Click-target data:
#####

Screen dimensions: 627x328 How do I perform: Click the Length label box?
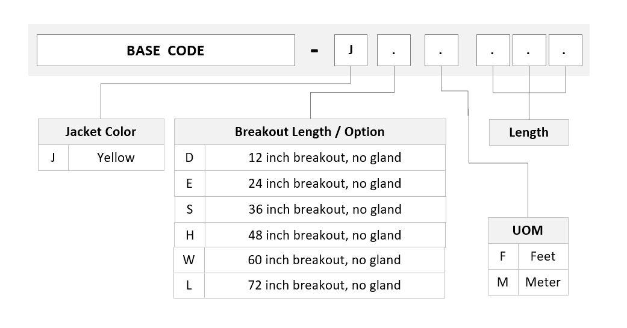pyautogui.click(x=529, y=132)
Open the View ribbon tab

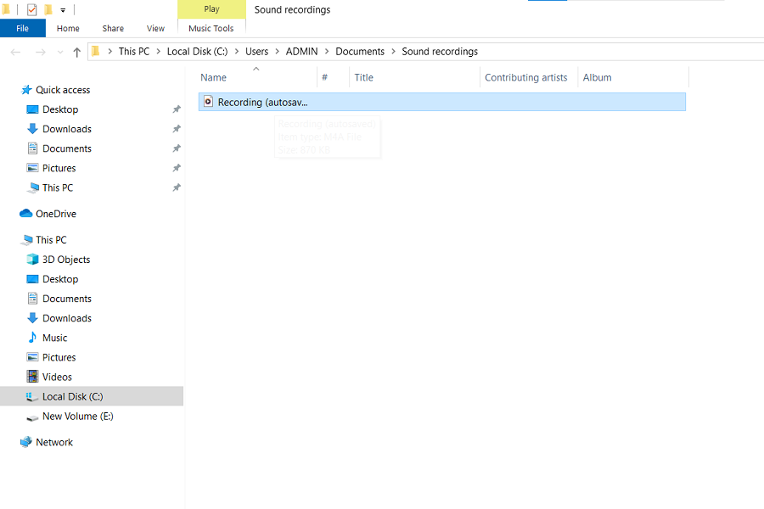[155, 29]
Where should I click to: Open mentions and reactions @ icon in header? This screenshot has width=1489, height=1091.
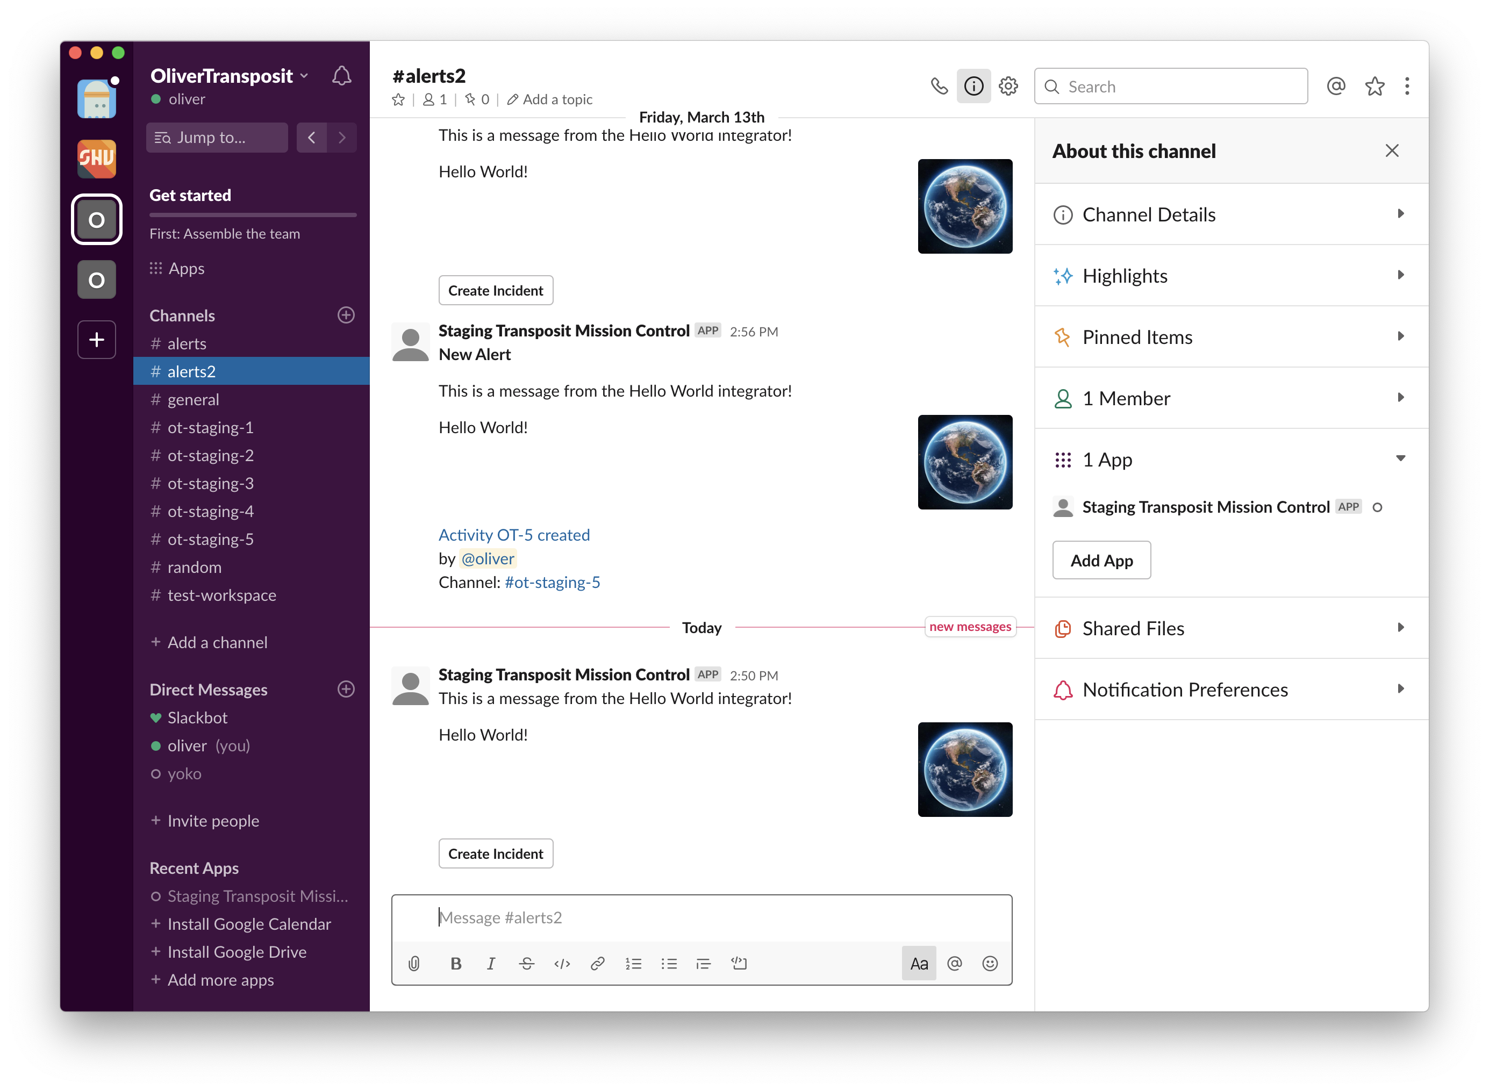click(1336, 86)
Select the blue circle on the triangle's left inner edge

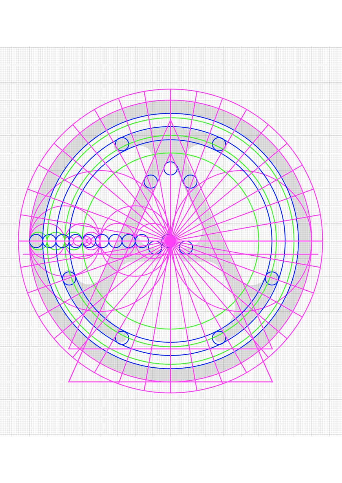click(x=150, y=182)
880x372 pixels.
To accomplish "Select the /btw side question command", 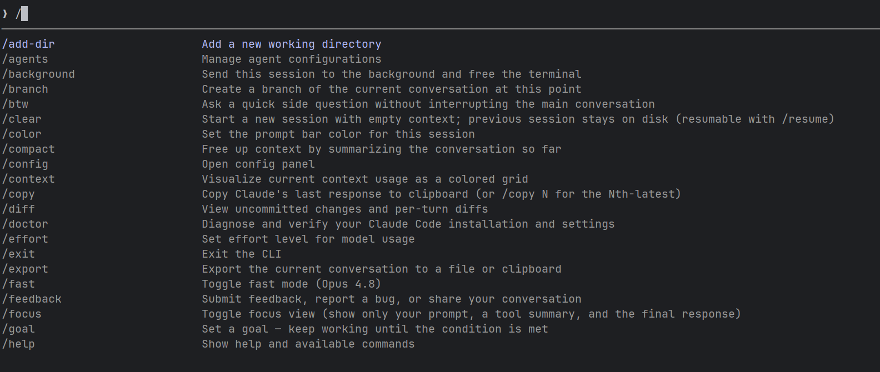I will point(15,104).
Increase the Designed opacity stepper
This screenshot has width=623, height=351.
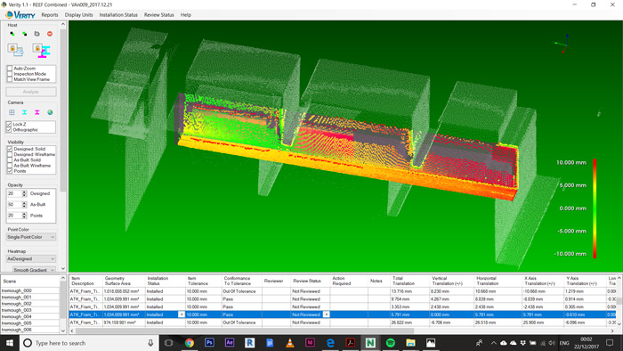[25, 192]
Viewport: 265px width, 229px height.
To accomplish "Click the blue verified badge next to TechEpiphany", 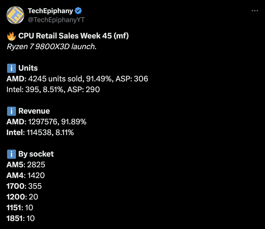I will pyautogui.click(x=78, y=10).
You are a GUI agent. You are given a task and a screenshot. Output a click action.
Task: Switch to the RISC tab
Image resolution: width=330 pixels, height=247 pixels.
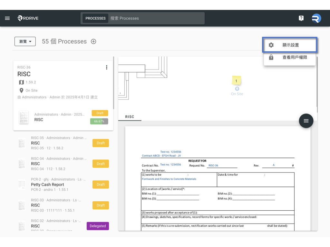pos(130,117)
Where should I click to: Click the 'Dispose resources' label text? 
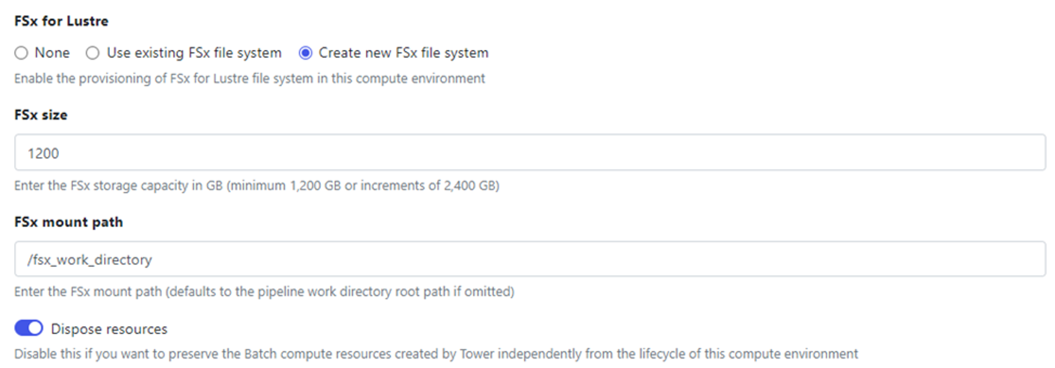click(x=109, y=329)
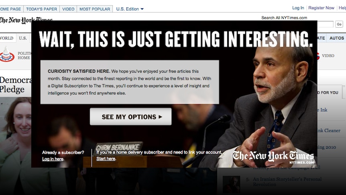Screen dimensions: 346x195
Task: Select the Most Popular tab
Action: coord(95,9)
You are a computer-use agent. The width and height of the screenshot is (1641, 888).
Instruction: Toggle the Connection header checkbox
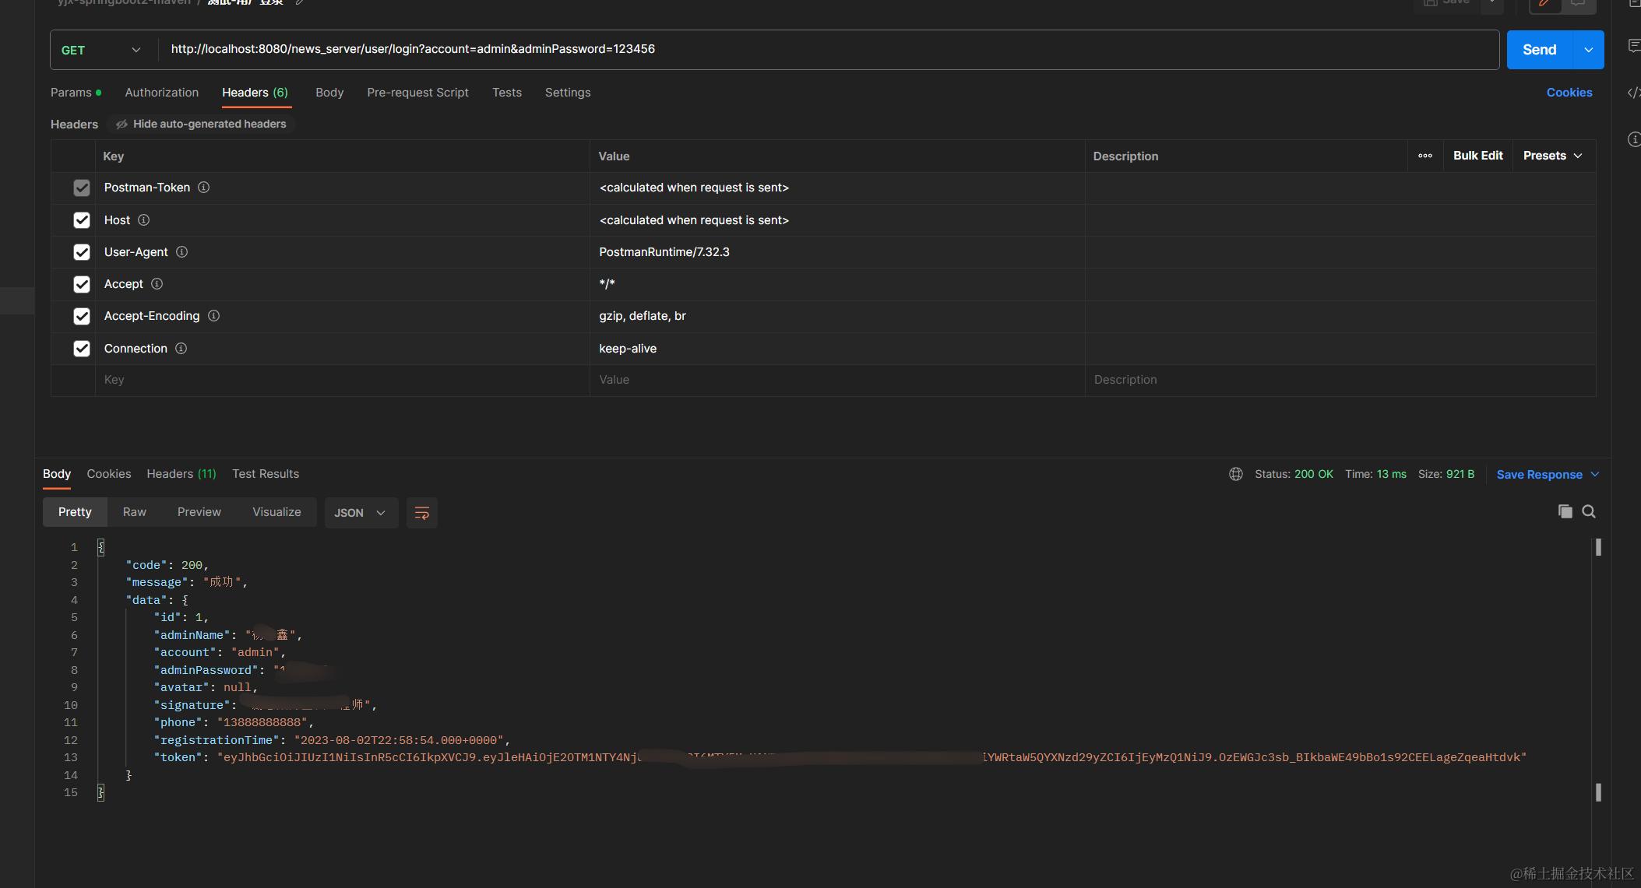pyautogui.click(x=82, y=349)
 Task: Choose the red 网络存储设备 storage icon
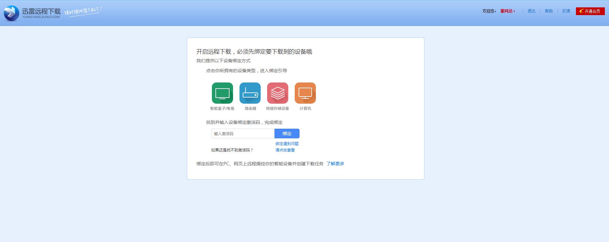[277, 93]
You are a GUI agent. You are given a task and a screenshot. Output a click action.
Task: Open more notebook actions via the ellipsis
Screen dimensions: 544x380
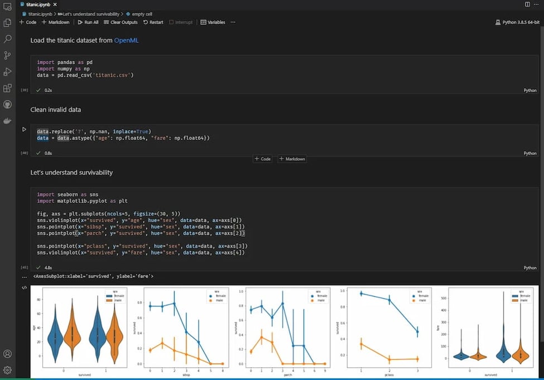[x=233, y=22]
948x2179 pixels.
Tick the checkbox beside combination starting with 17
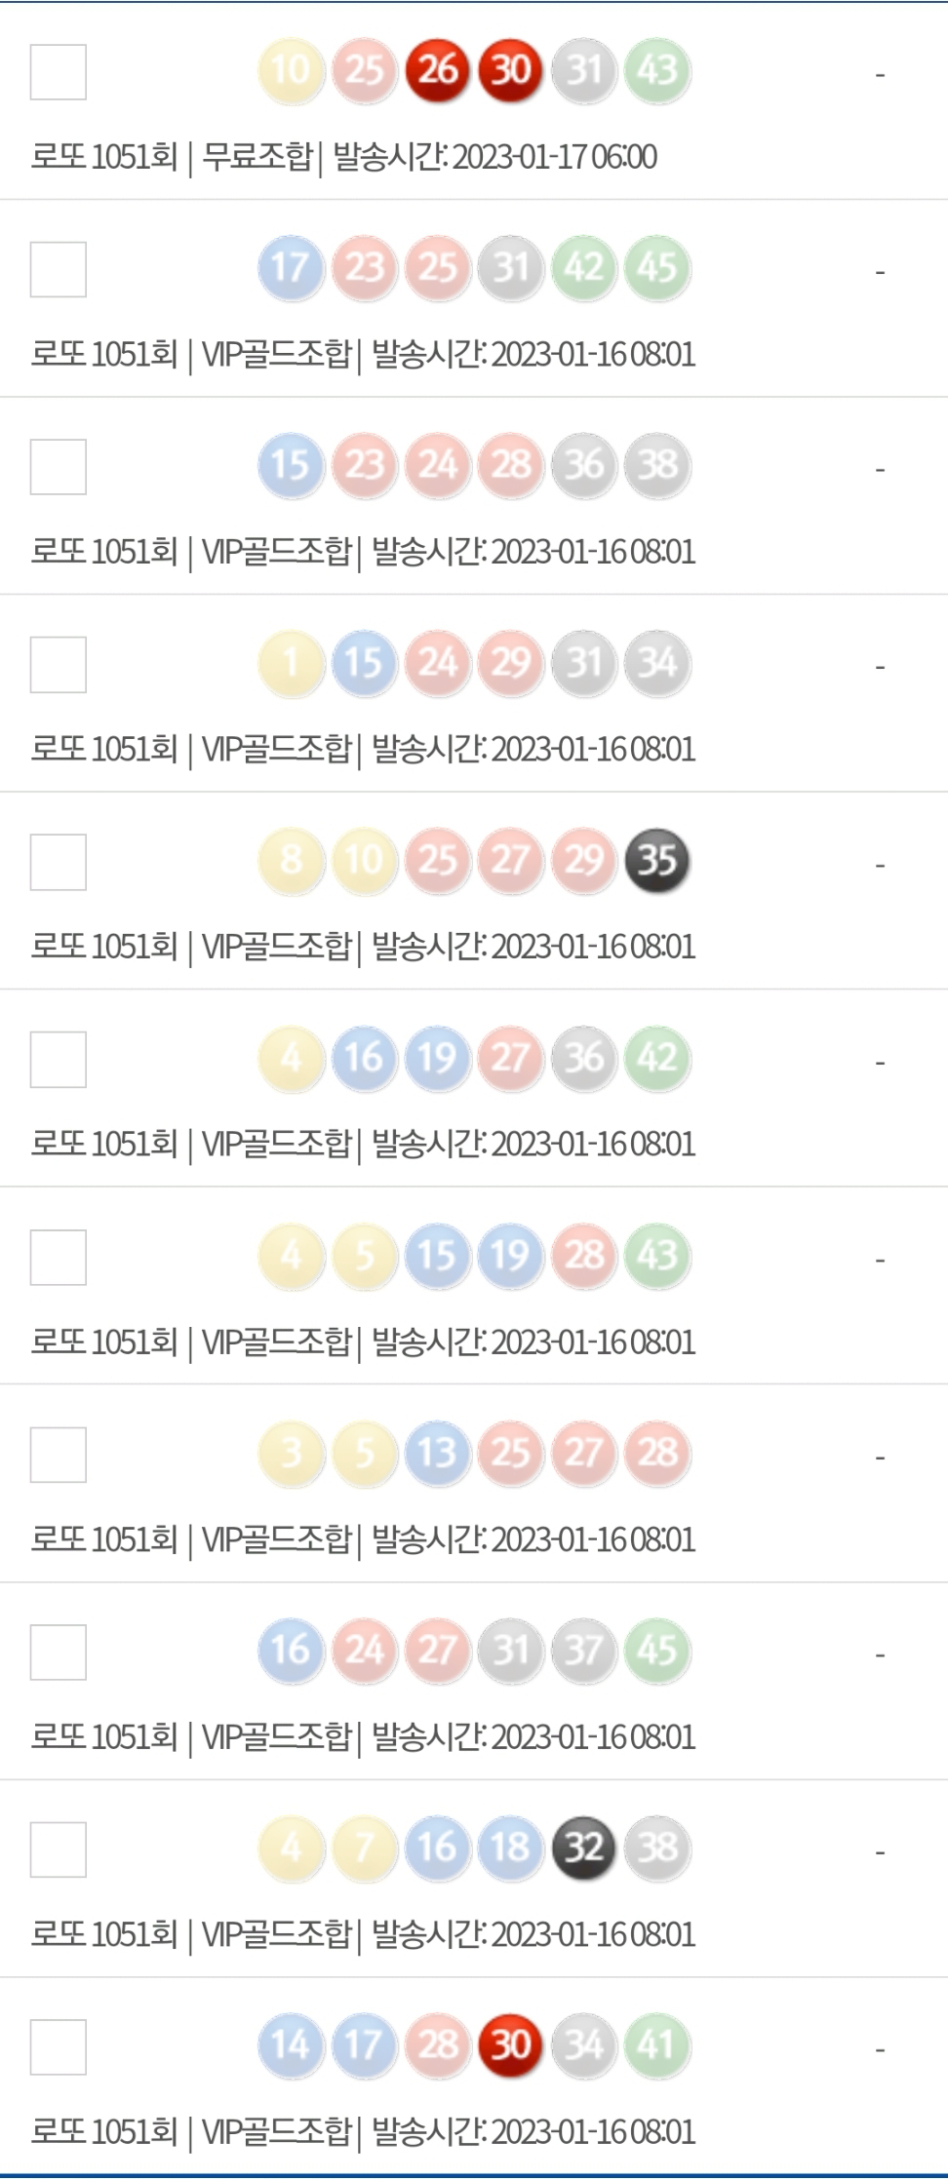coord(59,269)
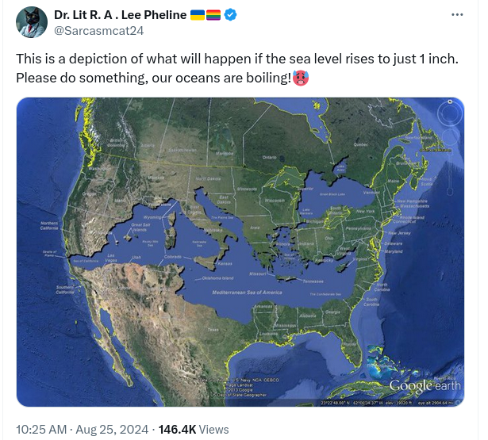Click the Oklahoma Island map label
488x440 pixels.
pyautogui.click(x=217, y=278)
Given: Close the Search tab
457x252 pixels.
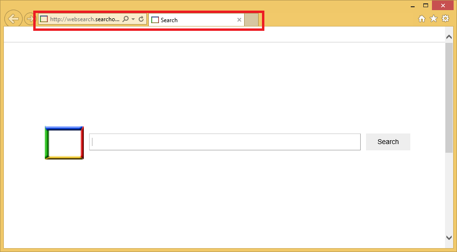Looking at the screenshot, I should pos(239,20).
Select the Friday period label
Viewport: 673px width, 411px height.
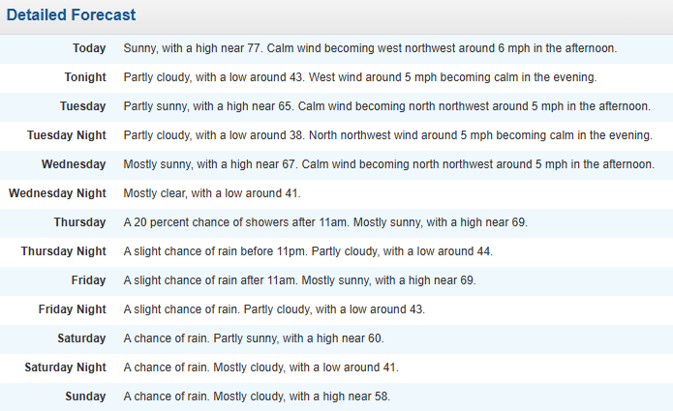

#####

- _WHAT YOU HAVE TO DO_
Report how many lines of the data contain the word "Open", matching uppercase and lowercase exactly, and give only the number.

- _WRITTEN ANSWER_
3